Une nouvelle ère de discipline de capital
Le dernier rapport sur les résultats du géant des services pétroliers Halliburton confirme la tendance. Son chiffre d'affaires en Amérique du Nord a chuté de 4 % sur un an pour s'établir à 2,1 milliards de dollars au premier trimestre. Le directeur général Jeff Miller a déclaré que si certains petits producteurs privés se mobilisaient pour profiter des prix élevés, « les calendriers des grands opérateurs sont encore flous ».
Cela reflète un changement fondamental dans l'industrie du schiste qui, après de multiples cycles d'expansion et de récession, donne désormais la priorité à des rendements stables pour les actionnaires plutôt qu'à la poursuite de la croissance de la production à tout prix. La courbe des prix à long terme du pétrole pour 2027 et 2028 reste inférieure aux niveaux que de nombreux producteurs jugent nécessaires pour justifier de nouvelles dépenses de capital majeures.

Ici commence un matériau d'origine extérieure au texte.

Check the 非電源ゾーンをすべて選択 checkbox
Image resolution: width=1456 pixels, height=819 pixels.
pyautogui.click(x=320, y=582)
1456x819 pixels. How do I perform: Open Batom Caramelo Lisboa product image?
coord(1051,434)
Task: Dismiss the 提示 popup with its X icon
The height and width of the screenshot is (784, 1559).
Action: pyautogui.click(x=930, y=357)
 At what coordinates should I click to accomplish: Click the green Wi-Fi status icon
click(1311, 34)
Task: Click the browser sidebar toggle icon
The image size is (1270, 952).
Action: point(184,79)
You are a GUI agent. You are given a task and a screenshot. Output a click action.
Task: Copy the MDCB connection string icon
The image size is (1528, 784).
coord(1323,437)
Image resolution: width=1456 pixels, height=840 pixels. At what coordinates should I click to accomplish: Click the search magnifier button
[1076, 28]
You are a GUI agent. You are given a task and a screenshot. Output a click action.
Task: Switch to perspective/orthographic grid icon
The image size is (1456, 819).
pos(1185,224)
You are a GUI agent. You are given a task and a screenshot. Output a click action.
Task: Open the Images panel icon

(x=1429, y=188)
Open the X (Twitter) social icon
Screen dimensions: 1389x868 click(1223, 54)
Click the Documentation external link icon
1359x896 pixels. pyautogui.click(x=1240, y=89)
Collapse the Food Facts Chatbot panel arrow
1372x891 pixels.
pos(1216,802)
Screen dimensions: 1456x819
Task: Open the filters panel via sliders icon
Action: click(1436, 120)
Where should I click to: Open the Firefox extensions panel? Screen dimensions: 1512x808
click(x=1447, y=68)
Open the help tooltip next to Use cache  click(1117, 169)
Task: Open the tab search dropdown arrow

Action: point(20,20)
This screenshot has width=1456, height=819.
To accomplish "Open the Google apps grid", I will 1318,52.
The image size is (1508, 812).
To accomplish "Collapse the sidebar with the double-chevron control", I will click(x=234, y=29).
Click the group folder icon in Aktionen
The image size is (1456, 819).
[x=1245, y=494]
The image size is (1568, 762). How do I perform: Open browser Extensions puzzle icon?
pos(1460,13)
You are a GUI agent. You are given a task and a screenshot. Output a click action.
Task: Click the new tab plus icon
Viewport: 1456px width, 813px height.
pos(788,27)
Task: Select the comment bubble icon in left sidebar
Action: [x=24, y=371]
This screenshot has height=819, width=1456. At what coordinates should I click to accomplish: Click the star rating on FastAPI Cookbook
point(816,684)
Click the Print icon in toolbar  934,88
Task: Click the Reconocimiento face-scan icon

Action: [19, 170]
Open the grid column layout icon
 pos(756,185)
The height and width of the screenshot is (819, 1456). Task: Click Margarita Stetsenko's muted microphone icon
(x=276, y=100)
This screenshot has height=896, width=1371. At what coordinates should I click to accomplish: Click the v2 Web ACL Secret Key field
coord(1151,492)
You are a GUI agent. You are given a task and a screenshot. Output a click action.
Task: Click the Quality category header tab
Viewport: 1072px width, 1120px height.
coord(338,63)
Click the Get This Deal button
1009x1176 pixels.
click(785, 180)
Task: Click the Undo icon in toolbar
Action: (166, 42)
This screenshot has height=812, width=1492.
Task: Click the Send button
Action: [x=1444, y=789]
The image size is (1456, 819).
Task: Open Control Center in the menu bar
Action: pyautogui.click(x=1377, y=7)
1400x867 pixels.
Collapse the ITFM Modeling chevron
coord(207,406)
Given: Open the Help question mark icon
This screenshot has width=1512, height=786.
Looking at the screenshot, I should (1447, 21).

La situation met en lumière un conflit central de la politique énergétique. Alors que la crise immédiate exige davantage de production de combustibles fossiles pour modérer les prix, le consensus mondial plus large, souligné par les scientifiques et les écologistes, pousse à une transition accélérée pour lutter contre le changement climatique. Les experts soutiennent qu'une plus grande indépendance énergétique grâce à l'électrification, plutôt qu'à l'augmentation des forages, protégerait mieux l'économie de tels chocs.